(DATASET CONTENT)

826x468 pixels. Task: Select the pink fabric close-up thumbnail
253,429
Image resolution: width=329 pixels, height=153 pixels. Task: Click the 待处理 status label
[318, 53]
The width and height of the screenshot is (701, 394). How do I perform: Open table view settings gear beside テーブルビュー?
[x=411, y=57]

(End DATASET CONTENT)
(DATASET CONTENT)

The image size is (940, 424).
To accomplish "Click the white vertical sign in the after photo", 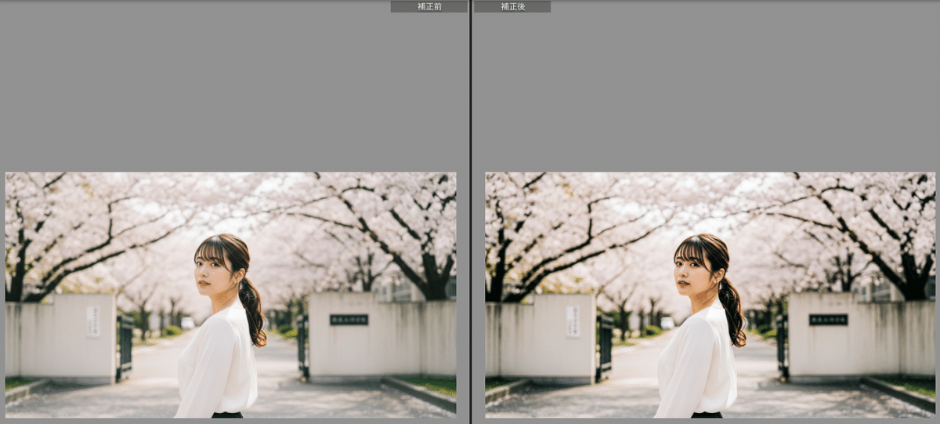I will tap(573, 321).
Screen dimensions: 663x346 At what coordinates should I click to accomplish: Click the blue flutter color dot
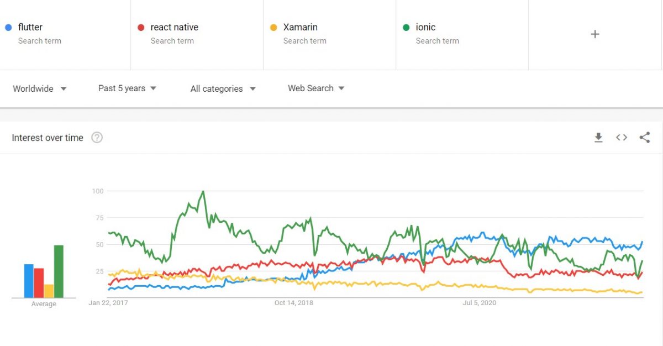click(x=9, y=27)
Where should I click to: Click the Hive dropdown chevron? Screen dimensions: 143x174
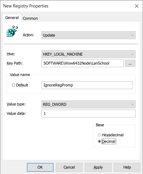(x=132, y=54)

(End DATASET CONTENT)
(DATASET CONTENT)

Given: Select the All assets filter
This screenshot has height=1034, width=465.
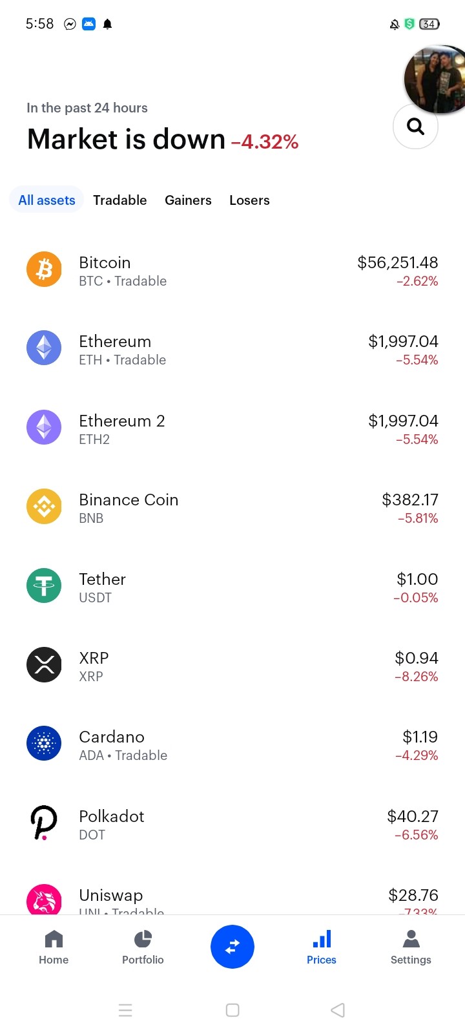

(End DATASET CONTENT)

_EXERCISE PROMPT:_
Look through the entries above and quote exactly the lines from the line with "Given: Select the All assets filter" to the line with "This screenshot has height=1034, width=465.", counting both of those lines.

_RESULT OF THIS EXERCISE:_
Given: Select the All assets filter
This screenshot has height=1034, width=465.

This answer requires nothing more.